» To do: Determine the number of lines in the listing below in which the word "agent" is present, and state it without comment.

» Given records:
⁂

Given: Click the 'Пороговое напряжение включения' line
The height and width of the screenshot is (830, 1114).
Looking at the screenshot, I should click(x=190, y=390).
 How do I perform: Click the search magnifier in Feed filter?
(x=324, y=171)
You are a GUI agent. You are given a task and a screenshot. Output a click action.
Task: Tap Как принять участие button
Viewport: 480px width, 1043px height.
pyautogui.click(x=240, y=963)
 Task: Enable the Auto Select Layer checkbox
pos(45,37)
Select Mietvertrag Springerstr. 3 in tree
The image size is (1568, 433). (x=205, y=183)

⁂

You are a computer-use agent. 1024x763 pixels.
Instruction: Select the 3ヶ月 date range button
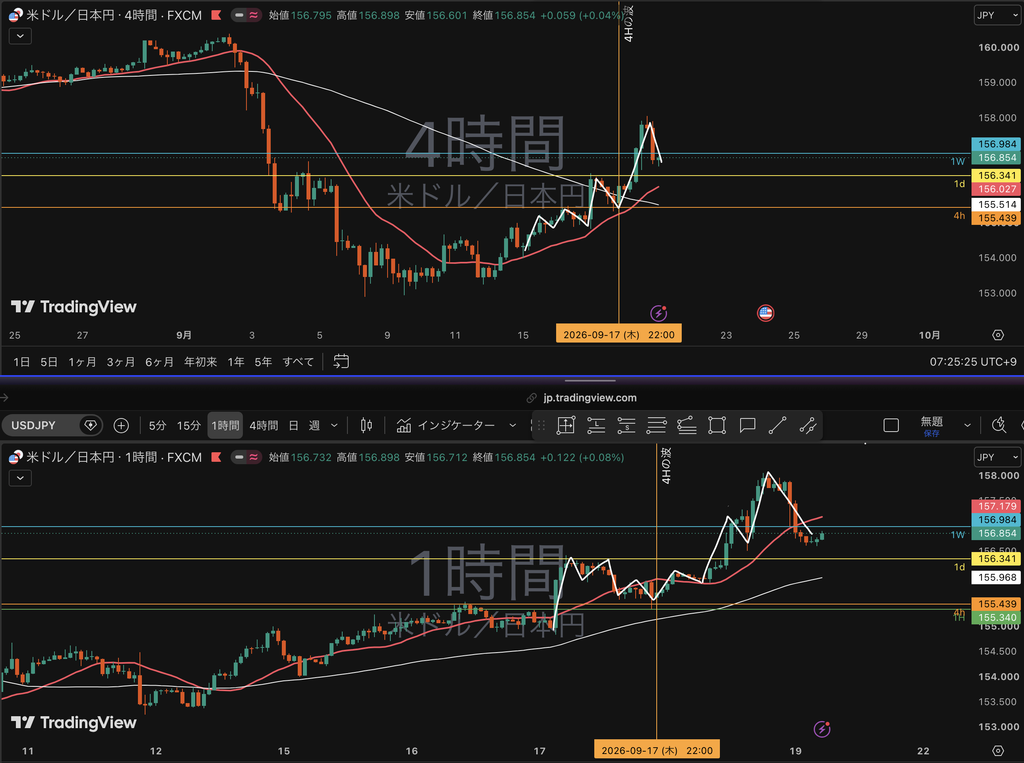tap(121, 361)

⁂

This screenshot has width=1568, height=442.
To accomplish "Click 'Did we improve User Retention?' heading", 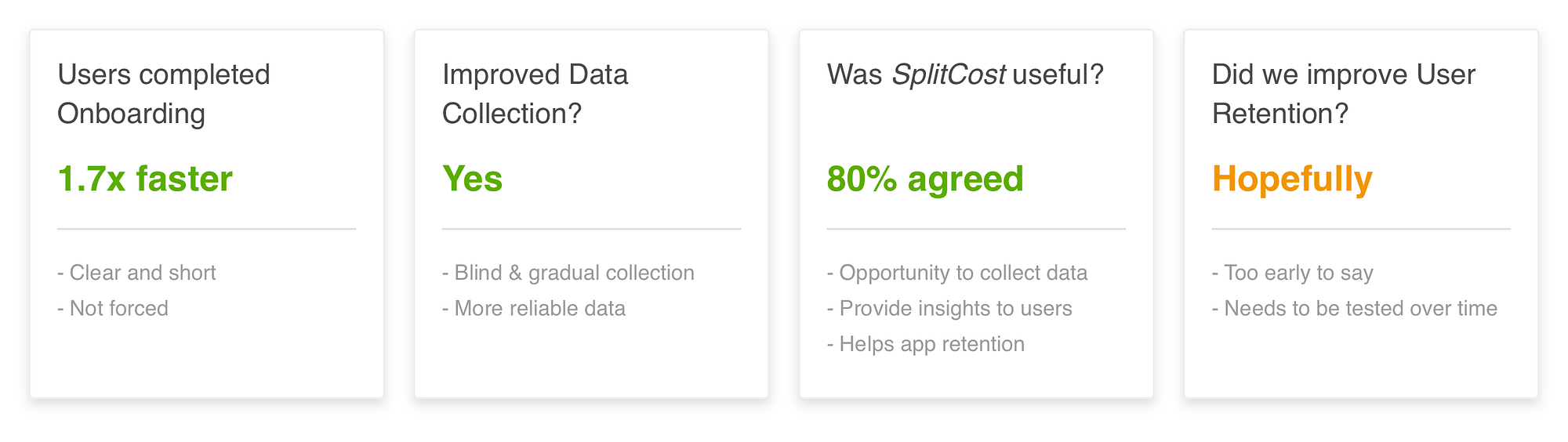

⁂

» Task response: 2